Queensland Heritage Register
- Official name: St Andrew's Church Hall
- Type: state heritage (built)
- Designated: 21 October 1992
- Reference no.: 600500
- Significant period: 1906 (fabric) 1906–1912, 1920 (historical)
- Significant components: trees/plantings
- Builders: A D Menzies

= St Andrew's Church Hall, Toogoolawah =

St Andrew's Church Hall is a heritage-listed church hall at Mangerton Street, Toogoolawah, Somerset Region, Queensland, Australia. It was built in 1906 by A D Menzies. It was added to the Queensland Heritage Register on 21 October 1992.

== History ==
This small weatherboard hall was erected in 1906 for the Anglican congregation in Toogoolawah, on land in Mangerton Street owned by Mary Elizabeth McConnel of Cressbrook. This site is now the vacant block to the south of the rectory, the hall having been moved to its present location beside the church.

The town of Cressbrook Creek (later Toogoolawah) was founded when Mary McConnel's husband, JH McConnel, subdivided a large section of the Cressbrook estate in the late 1890s, and established a condensed milk factory on Cressbrook Creek in 1898. The town expanded when the Brisbane Valley railway line was completed in 1904 providing a connection to Ipswich.

It is believed Mary McConnel paid for the construction of the hall. Probably the builder was AD Menzies, who erected most of the buildings in Toogoolawah until the mid-1920s.

The hall was opened by the Archbishop in September 1906, and Anglican services were held there until St Andrew's Church was erected in 1911–1912. Subsequently, the building became the Sunday School hall, and in 1920 the church purchased from Mrs McConnel both the hall and the site, for the sum of £100.

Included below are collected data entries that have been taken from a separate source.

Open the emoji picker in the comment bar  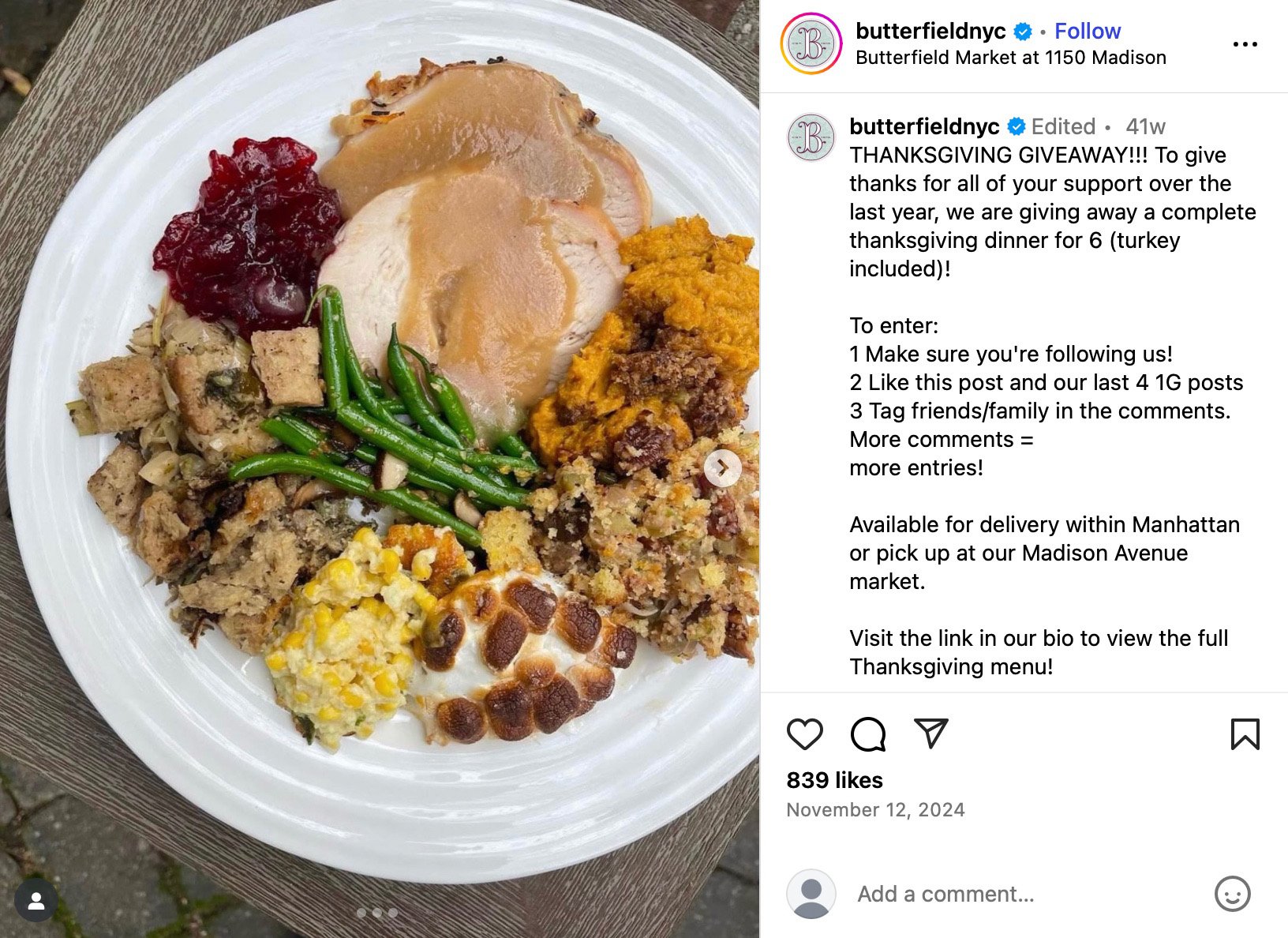click(x=1231, y=895)
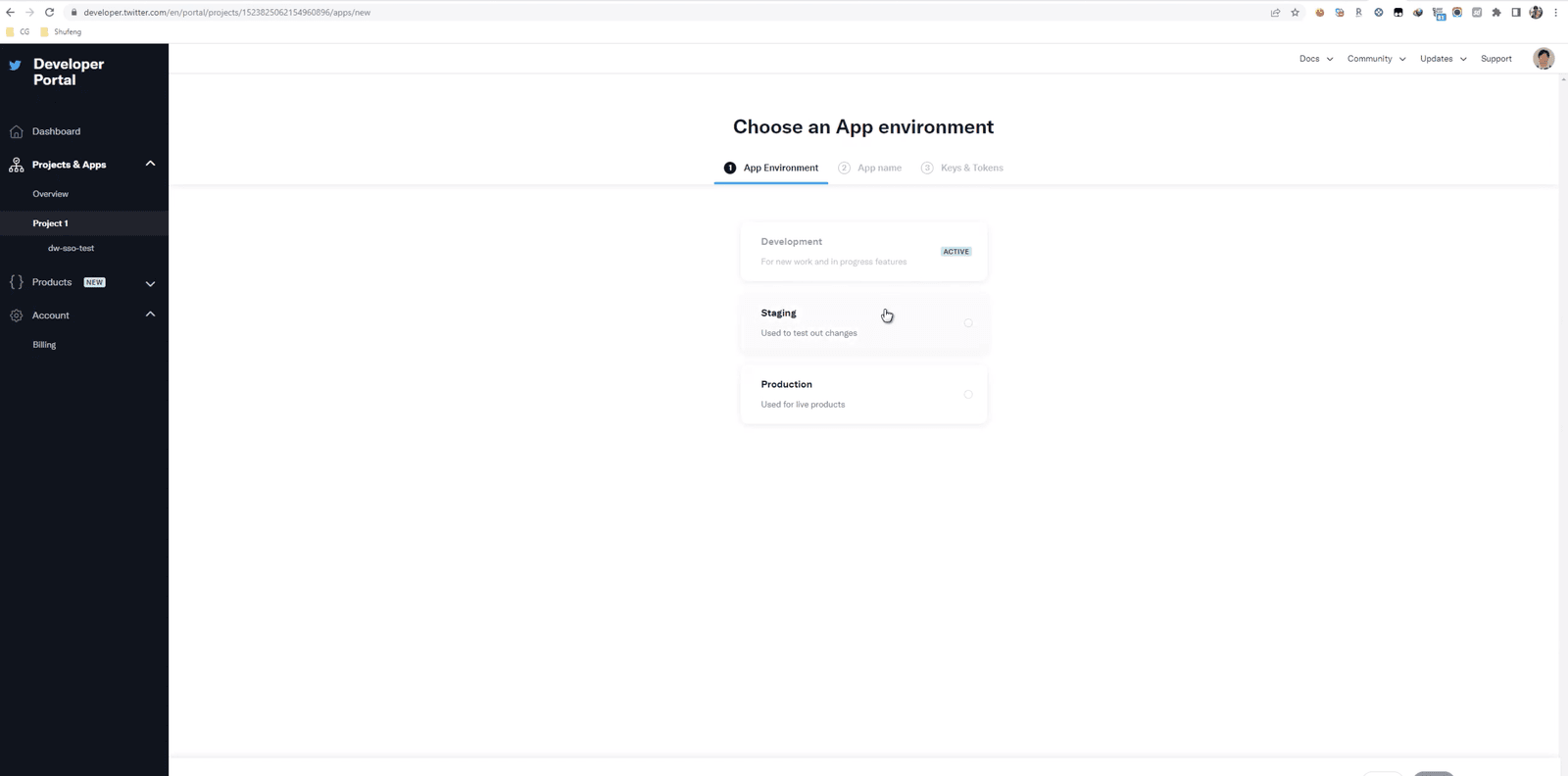Open the dw-sso-test app
1568x776 pixels.
(72, 248)
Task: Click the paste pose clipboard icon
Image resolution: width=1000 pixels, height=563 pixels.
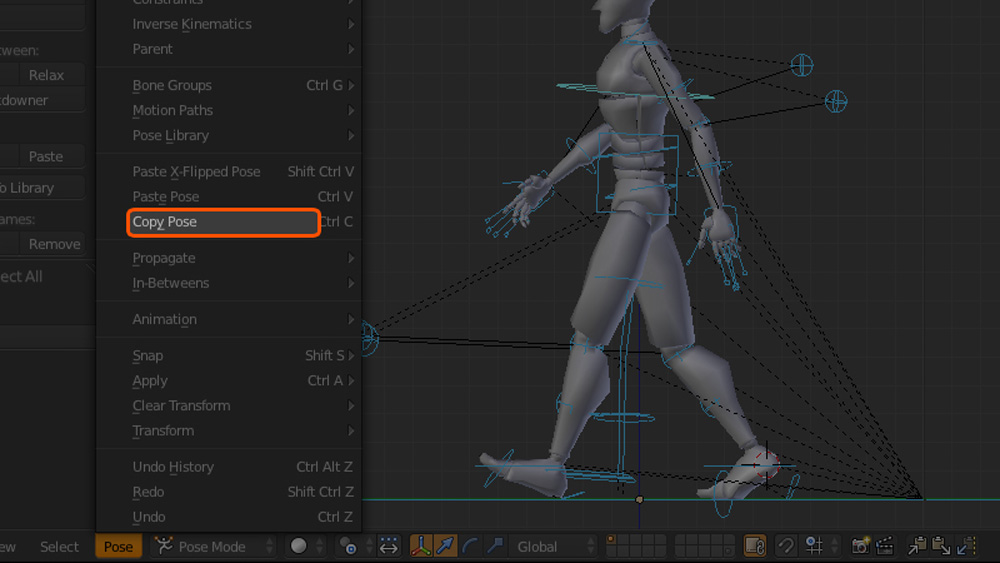Action: point(941,546)

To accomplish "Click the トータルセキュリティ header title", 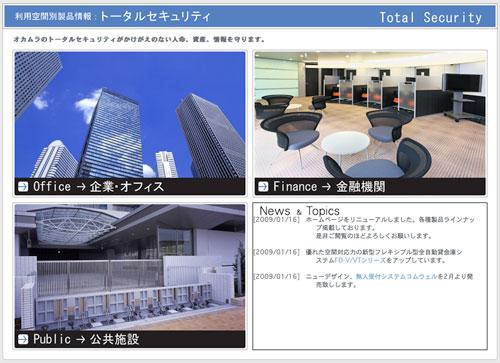I will point(155,16).
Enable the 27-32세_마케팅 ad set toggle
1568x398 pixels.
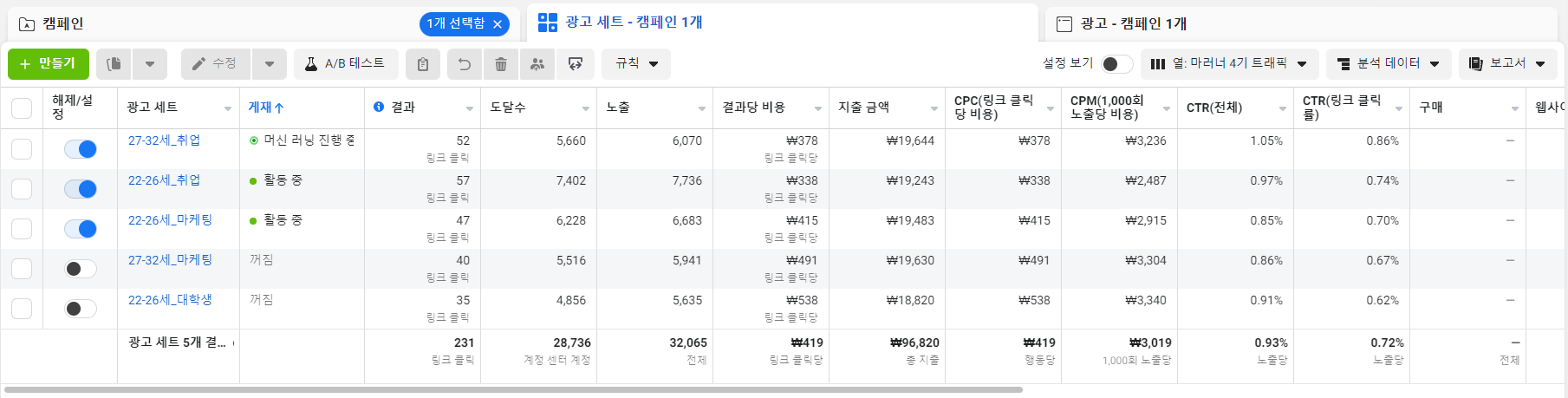[x=81, y=269]
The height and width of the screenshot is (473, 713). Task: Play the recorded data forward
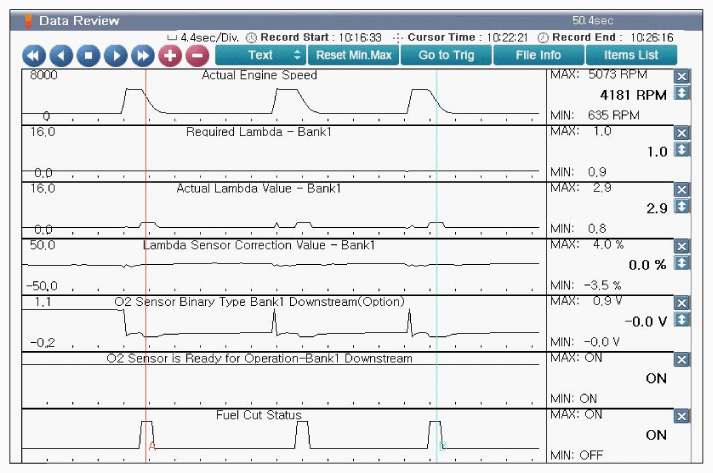click(115, 55)

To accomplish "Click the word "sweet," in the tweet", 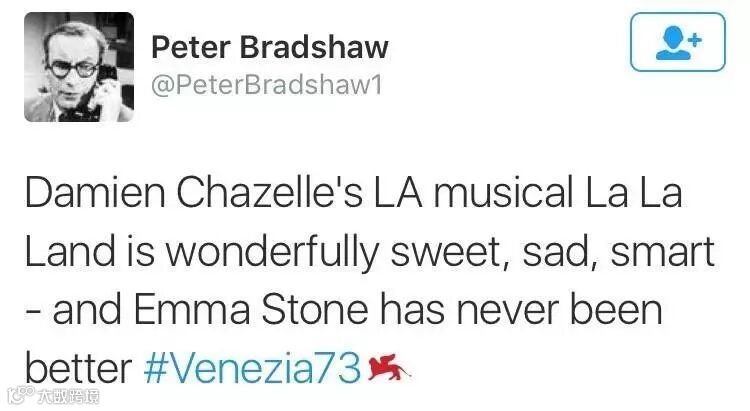I will [456, 252].
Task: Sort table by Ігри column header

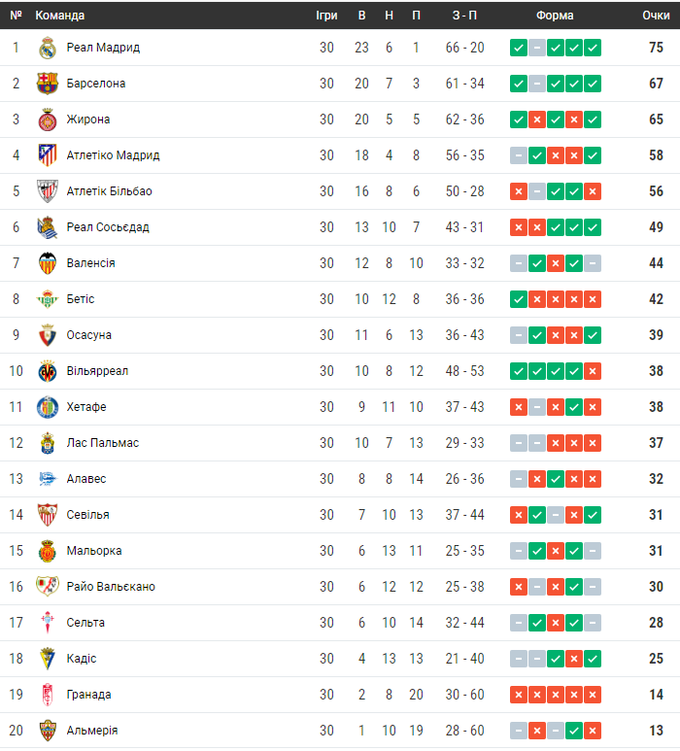Action: pyautogui.click(x=327, y=16)
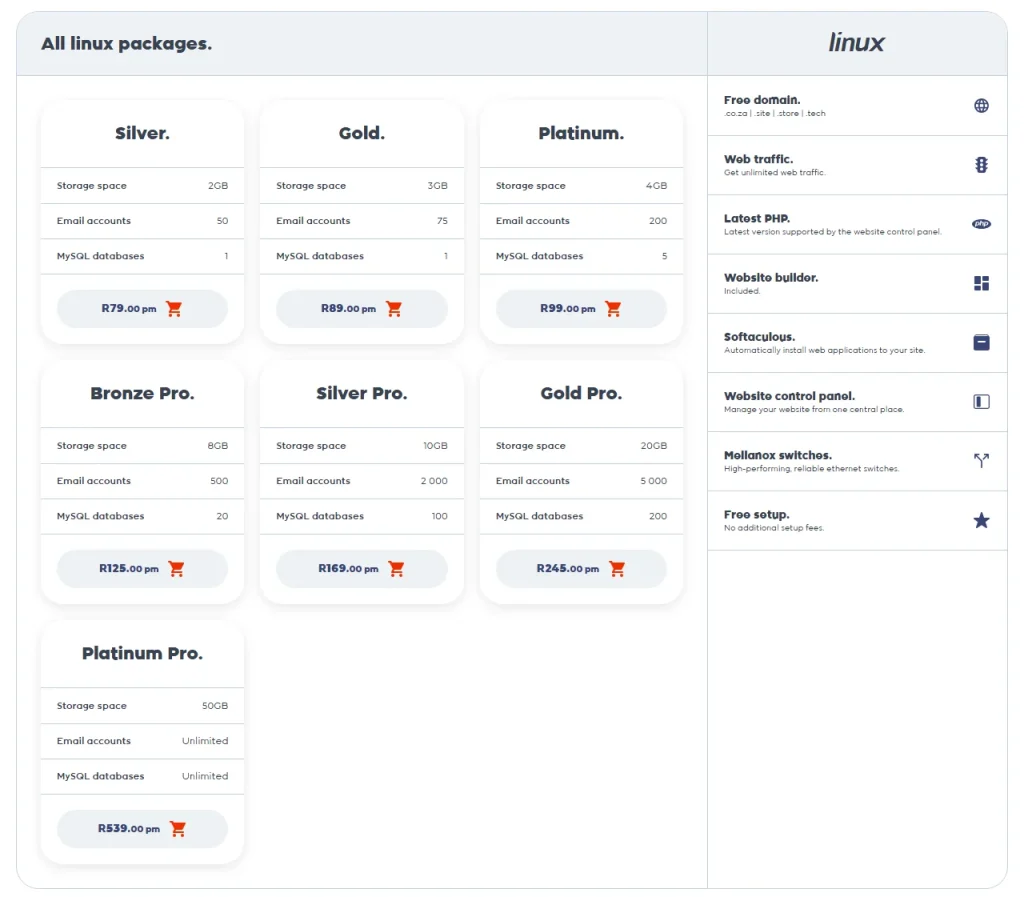Screen dimensions: 1024x897
Task: Click the All linux packages heading
Action: click(x=126, y=44)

The building has been moved since to its present location beside the church, and has undergone a number of alterations.

== Description ==
This single-storeyed timber building is set amongst mature trees on a corner site forming the northwestern boundary to McConnel Park. St Andrew's Church is located on the northern side of the building and St Andrew's rectory and its grounds are to the south.

The building has a corrugated iron gabled roof with a skillion roof to the rear kitchenette and a gabled roof to the front porch. The exterior is dark painted weatherboard, matching St Andrew's Church, and sits on timber stumps.

The front porch has a solid weatherboard balustrade and a decorative timber front gable with a metal finial. The windows now have glass louvres and the timber trim is painted white.

Internal walls and ceiling are lined with fibrous cement sheeting.

== Heritage listing ==
St Andrew's Church Hall was listed on the Queensland Heritage Register on 21 October 1992 having satisfied the following criteria.

The place is important in demonstrating the evolution or pattern of Queensland's history.

St Andrew's Church Hall, erected in 1906, is significant historically in illustrating the establishment of the Anglican Church in Toogoolawah.

The place is important because of its aesthetic significance.

It exhibits aesthetic characteristics valued by the community, in particular the aesthetic contribution of building and grounds to the Toogoolawah townscape.

The place has a strong or special association with a particular community or cultural group for social, cultural or spiritual reasons.

The place has a strong association with the Toogoolawah community, being an integral part of an historic, visually cohesive and picturesque precinct comprising St Andrew's church, church hall, and rectory and adjacent McConnel Park (containing the Toogoolawah War Memorial).

The place has a special association with the life or work of a particular person, group or organisation of importance in Queensland's history.

St Andrew's Church Hall has a special association with the McConnel family and their contribution to the development of social and religious life in Toogoolawah.